:: TO DO ::
Whenever the string "column" turns up in a line below, that line should be copied.

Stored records
-=-=-

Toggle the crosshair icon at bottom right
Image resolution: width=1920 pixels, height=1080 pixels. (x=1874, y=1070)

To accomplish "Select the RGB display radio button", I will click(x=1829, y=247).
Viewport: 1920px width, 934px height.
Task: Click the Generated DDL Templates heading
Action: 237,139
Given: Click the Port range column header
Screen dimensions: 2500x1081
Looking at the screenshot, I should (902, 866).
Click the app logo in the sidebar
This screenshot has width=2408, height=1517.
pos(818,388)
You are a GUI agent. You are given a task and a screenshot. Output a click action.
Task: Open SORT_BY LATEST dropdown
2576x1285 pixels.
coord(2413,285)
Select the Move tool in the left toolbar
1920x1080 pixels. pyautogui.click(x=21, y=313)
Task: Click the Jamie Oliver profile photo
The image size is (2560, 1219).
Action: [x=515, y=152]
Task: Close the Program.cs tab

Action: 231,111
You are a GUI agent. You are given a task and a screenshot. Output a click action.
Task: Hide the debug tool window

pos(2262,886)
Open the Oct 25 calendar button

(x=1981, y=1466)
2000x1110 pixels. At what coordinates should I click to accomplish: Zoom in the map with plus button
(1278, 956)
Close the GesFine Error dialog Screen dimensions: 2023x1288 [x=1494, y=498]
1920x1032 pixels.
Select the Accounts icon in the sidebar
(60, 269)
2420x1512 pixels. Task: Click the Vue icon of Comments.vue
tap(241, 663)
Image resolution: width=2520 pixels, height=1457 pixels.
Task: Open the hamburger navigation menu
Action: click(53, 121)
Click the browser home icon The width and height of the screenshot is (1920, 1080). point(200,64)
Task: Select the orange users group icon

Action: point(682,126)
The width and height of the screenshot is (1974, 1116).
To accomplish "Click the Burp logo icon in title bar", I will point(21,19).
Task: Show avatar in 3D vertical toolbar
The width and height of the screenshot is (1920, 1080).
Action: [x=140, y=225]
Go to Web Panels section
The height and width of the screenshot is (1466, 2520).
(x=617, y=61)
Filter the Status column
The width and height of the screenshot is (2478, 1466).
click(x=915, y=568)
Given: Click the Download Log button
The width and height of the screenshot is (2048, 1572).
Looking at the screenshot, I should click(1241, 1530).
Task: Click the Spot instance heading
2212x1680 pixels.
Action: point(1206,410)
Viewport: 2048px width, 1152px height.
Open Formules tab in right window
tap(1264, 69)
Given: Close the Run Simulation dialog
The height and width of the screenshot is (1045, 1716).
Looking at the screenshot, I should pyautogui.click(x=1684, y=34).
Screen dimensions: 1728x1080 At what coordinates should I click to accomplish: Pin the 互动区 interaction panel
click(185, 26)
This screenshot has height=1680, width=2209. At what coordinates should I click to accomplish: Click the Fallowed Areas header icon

-=-=-

:: OUTPUT ::
Given: Click the Port range column header
Filter the Status column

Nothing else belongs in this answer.